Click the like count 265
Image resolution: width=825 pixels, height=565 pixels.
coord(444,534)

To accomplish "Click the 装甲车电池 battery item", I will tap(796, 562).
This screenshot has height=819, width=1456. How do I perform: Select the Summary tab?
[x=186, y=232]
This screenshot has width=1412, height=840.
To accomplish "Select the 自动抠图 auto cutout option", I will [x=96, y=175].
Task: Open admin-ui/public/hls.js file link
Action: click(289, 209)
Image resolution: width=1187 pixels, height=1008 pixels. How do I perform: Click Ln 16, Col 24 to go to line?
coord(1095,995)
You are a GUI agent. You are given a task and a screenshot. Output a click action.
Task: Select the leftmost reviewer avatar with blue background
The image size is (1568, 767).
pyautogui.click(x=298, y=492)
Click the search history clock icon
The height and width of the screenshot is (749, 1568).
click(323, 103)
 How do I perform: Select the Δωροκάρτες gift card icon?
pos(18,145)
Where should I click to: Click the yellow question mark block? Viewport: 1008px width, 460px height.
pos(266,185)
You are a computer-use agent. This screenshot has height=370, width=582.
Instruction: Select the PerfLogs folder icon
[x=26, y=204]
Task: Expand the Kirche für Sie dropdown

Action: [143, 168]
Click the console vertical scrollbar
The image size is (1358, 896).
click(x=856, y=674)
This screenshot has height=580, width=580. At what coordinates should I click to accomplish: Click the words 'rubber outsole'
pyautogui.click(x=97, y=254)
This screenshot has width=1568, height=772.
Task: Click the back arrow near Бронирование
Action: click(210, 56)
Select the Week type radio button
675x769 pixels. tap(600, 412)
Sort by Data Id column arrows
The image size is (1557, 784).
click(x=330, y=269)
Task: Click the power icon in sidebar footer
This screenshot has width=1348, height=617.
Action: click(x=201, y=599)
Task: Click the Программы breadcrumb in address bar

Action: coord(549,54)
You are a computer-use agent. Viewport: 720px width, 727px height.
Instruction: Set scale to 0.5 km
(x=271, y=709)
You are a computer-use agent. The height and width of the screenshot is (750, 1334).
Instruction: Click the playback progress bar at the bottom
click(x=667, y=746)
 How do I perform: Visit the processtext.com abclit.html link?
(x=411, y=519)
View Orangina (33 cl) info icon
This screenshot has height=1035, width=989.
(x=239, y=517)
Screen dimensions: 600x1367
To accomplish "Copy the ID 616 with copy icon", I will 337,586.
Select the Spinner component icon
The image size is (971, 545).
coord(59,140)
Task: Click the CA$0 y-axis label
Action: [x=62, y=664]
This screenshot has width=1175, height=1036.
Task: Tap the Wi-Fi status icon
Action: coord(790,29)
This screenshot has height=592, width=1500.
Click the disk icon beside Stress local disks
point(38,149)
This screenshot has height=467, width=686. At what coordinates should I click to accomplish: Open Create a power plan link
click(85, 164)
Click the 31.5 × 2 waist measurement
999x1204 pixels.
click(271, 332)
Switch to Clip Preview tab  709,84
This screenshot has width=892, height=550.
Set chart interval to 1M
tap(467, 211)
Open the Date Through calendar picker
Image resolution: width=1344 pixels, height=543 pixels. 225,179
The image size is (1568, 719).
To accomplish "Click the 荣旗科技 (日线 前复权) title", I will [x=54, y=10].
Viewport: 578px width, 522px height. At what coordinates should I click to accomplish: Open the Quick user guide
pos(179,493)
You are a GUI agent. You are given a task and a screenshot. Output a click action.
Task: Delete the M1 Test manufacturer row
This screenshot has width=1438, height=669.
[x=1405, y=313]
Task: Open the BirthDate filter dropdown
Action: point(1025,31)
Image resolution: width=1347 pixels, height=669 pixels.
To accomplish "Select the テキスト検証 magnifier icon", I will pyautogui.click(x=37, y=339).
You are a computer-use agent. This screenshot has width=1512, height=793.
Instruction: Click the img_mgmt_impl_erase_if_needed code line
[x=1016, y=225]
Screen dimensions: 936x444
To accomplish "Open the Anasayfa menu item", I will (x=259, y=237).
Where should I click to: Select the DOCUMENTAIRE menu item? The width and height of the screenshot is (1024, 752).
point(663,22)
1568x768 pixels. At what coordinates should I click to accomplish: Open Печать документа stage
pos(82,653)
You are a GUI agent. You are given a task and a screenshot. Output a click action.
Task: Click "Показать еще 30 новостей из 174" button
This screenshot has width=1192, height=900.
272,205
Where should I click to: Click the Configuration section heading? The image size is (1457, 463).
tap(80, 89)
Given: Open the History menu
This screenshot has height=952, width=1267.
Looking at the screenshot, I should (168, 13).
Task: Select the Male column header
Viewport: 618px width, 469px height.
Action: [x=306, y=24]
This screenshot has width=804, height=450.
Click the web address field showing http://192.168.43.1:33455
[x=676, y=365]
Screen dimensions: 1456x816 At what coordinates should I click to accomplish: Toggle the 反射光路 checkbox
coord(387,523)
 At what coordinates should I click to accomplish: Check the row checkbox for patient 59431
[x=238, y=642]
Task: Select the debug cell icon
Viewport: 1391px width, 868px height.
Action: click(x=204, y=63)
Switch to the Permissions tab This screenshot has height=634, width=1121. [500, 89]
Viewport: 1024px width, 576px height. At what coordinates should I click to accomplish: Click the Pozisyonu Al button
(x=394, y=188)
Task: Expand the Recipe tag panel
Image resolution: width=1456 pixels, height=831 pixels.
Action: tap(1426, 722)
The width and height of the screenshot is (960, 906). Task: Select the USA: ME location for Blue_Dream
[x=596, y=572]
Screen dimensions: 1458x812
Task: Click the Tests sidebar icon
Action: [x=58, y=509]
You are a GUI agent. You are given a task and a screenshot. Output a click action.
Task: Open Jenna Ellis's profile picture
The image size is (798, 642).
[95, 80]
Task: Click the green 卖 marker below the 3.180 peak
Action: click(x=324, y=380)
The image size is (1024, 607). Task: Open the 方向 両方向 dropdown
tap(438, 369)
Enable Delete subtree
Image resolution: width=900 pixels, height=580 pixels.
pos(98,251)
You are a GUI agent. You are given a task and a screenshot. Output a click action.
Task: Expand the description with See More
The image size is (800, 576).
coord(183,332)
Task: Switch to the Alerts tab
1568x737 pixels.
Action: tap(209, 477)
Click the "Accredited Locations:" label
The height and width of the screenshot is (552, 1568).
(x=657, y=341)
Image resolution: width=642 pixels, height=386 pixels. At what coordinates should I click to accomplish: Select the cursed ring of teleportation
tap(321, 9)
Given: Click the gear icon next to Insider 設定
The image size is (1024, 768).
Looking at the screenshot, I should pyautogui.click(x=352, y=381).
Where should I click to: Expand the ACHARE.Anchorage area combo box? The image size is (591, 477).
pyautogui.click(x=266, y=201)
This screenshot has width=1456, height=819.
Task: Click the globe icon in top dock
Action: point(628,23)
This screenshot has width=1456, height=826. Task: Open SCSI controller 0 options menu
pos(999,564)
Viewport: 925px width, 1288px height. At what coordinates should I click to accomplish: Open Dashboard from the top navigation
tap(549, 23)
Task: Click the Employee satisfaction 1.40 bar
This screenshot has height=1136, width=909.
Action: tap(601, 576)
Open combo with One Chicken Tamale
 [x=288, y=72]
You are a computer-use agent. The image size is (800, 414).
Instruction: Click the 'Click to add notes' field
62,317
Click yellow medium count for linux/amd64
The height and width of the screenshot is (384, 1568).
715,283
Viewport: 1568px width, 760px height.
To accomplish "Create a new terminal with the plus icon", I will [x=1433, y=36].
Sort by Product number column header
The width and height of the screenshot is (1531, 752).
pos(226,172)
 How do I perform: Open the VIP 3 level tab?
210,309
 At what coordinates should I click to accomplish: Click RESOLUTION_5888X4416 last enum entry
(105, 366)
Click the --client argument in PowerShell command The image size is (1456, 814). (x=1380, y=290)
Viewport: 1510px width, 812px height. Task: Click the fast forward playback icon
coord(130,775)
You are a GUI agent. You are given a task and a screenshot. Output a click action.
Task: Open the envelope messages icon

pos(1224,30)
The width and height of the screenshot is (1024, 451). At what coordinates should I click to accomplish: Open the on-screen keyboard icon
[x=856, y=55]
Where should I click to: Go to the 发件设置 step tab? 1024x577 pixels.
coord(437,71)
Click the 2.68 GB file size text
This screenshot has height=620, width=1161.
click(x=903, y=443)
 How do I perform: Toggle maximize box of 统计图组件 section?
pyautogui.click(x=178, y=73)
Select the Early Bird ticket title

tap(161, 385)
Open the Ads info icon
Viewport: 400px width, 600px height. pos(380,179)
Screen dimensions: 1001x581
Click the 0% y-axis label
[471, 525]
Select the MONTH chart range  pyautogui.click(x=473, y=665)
==*==
**WHAT THE TASK REQUIRES:**
Print the items verbatim, from the line containing "Where should I click to: Expand" through the line containing "coord(437,71)", including both of those lines.

**THE ANSWER:**
Where should I click to: Expand the ACHARE.Anchorage area combo box? The image size is (591, 477).
pyautogui.click(x=266, y=201)
This screenshot has width=1456, height=819.
Task: Click the globe icon in top dock
Action: point(628,23)
This screenshot has width=1456, height=826. Task: Open SCSI controller 0 options menu
pos(999,564)
Viewport: 925px width, 1288px height. At what coordinates should I click to accomplish: Open Dashboard from the top navigation
tap(549, 23)
Task: Click the Employee satisfaction 1.40 bar
This screenshot has height=1136, width=909.
Action: tap(601, 576)
Open combo with One Chicken Tamale
 [x=288, y=72]
You are a computer-use agent. The image size is (800, 414).
Instruction: Click the 'Click to add notes' field
62,317
Click yellow medium count for linux/amd64
The height and width of the screenshot is (384, 1568).
715,283
Viewport: 1568px width, 760px height.
To accomplish "Create a new terminal with the plus icon", I will [x=1433, y=36].
Sort by Product number column header
The width and height of the screenshot is (1531, 752).
pos(226,172)
 How do I perform: Open the VIP 3 level tab?
210,309
 At what coordinates should I click to accomplish: Click RESOLUTION_5888X4416 last enum entry
(105, 366)
Click the --client argument in PowerShell command The image size is (1456, 814). (x=1380, y=290)
Viewport: 1510px width, 812px height. Task: Click the fast forward playback icon
coord(130,775)
You are a GUI agent. You are given a task and a screenshot. Output a click action.
Task: Open the envelope messages icon

pos(1224,30)
The width and height of the screenshot is (1024, 451). At what coordinates should I click to accomplish: Open the on-screen keyboard icon
[x=856, y=55]
Where should I click to: Go to the 发件设置 step tab? 1024x577 pixels.
coord(437,71)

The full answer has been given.